A.G. Lindenbergh vertelt over de Walcherse boeren in de Noordoostpolder en de proefgebieden

Door: Flevoland - land van mensenhand

Lindenbergh vertelt eerst over de uitgifte van landbouwbedrijven aan Walcherse boeren en gaat dan verder met de aanwijzing van de proefgebieden, gebieden waar tot op dat moment nog weinig sollicitanten vandaan kwamen.

boeren uit walcheren

Boeren uit Walcheren in de Noordoostpolder (omgeving Marknesse), oktober 1949 (foto Winterbergen, Nationaal Archief/Anefo, Public Domain).

Lindenbergh vertelt over de uitgifte van bedrijven aan Walcherse boeren. "De Walcherse boeren kwamen eigenlijk uit een gesloten gemeenschap, ze waren allemaal protestant en nog al zwaar op de hand en daarom dachten we dat het goed was als we ze niet bij elkaar plaatsten maar verspreid. En ik denk dat dat een goede greep geweest is.."

Het was bij de Walcherse boeren voor het eerst dat de komst van voorkeursgroepen van het 'oude' land in praktijk werd gebracht. "Het was voor het eerst gebleken wat je met de gronden kon doen voor de verlichting van de problemen van het 'oude' land [het kleine boeren vraagstuk]."

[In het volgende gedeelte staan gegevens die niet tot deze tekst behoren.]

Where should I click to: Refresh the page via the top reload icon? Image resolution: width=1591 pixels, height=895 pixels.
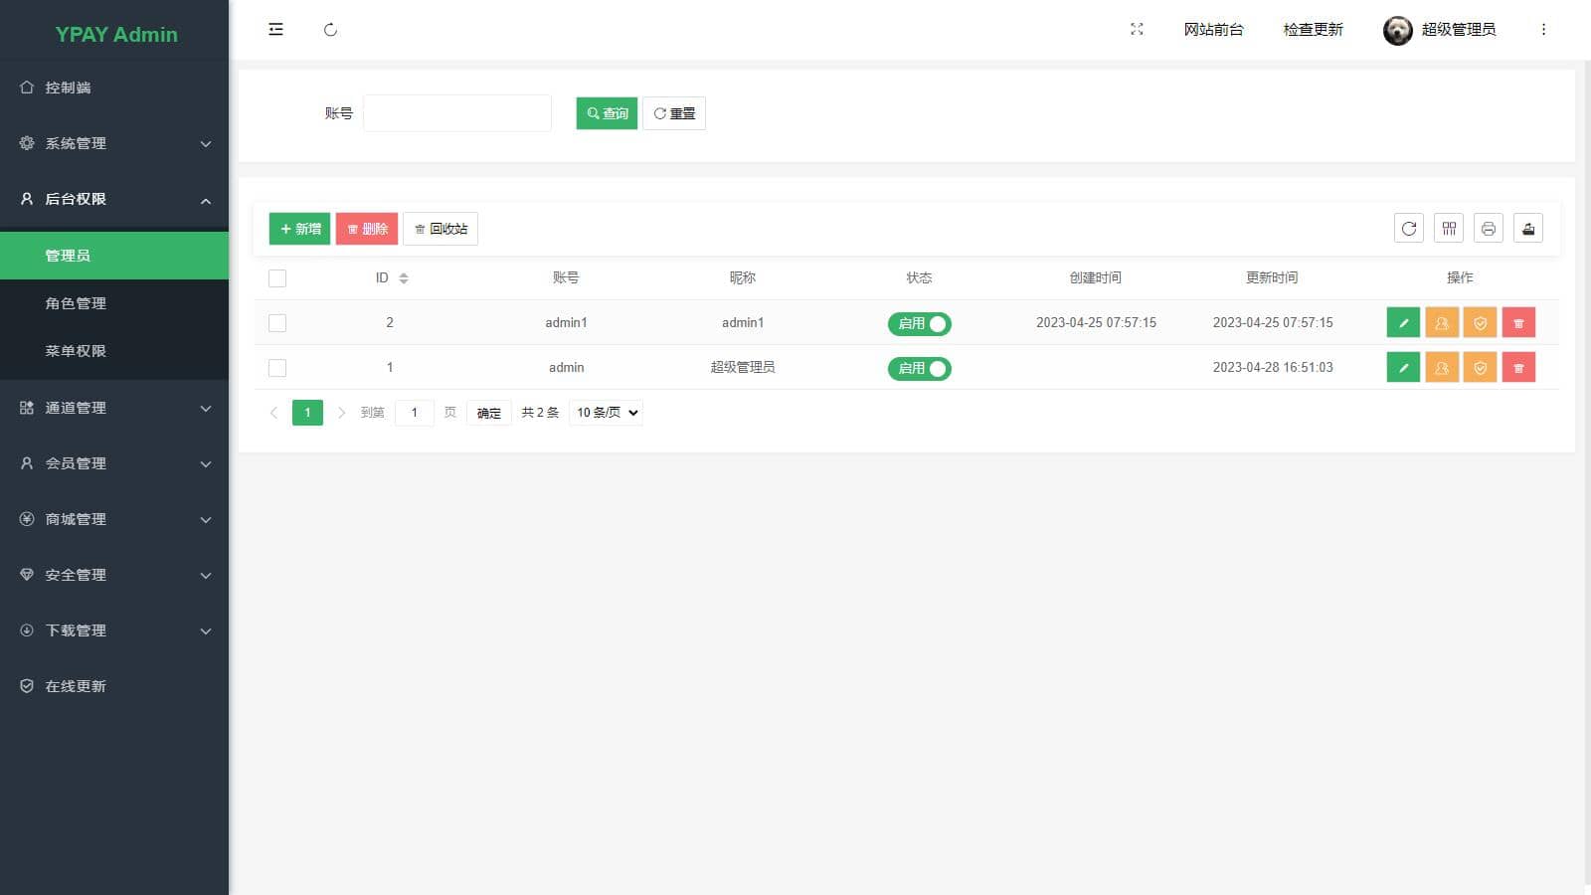pyautogui.click(x=330, y=30)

Lindenbergh vertelt voorts dat er een zekere weerstand overwonnen moest worden om de selectie te beperken tot voorkeursgroepen "vooral omdat je niet wist of uit die voorkeursgroepen voldoende mensen zouden komen zodat je ook een selectie kon toepassen en de vrees bestond dat er uit het 'oude' land een groep mensen zou komen die niet aan de gestelde eisen qua vakbekwaamheid, opleiding, financiële draagkracht en geschiktheid zou voldoen. En het uitgangspunt van de Directie was om een modern en rationeel ingericht landbouwgebied te maken. Nou was door de komst van de Walcherse boeren dat ijs eigenlijk een beetje gebroken omdat toen wel gebleken is dat als er voldoende sollicitanten waren dat je dan wel de keuze kon maken. Maar om de sluizen helemaal open te zetten, daar zag de Directie toen heel erg tegen op en vandaar dat er toen door de Commissie Hofstee die zogenaamde proefgebieden uitgekozen zijn, vijf proefgebieden ... in gebieden van het land waar weinig sollicitanten vandaan kwamen, uit Limburg, Kleine Aa, Hummelo-Keppel en uit Drenthe (Borger) en Friesland (uit Friesland kwamen overigens wel voldoende sollicitanten vandaan). Dat waren gebieden met kleine bedrijven vooral daar in Limburg.

Dus toen die proefgebieden aangewezen zijn, toen zijn we daar naartoe gegaan om de bedrijven te bekijken. En daar zaten wel mensen bij die niet aan de eisen voldeden. En we moesten natuurlijk niet alleen kijken of ze aan de eisen voldeden maar ook of ze wel aardigheid hadden om te komen. En bij de beoordeling gingen we er altijd van uit dat toen ook bij het gesprek de vrouw aanwezig moest zijn en dat was in sommige van die gebieden wel eens een beetje moeilijk; daar hoorde de vrouw niet altijd bij, bij dit soort beslissingen. Maar goed dan zeiden wij toch, wij willen ook dat die vrouw er bij is want wij willen ook weten of die vrouw ook meewil. Dat je een boer over kon halen omdat die een mooi stuk land kreeg maar zijn vrouw [had er geen grap van / zag het niet zitten] ... Dat was ook wel een punt van de geschiktheid, want als de man niet gesteund wordt door zijn vrouw hoef je niet te denken dat er [naast het bedrijf] nog veel aardigheid is om aan andere dingen mee te doen."

Bron: Batavialand, Project Zeeuwse pachters in de Noordoostpolder, Interview van Dirk Jan Wolffram met A.G. Lindenbergh, 22-03-1994 te Zwolle.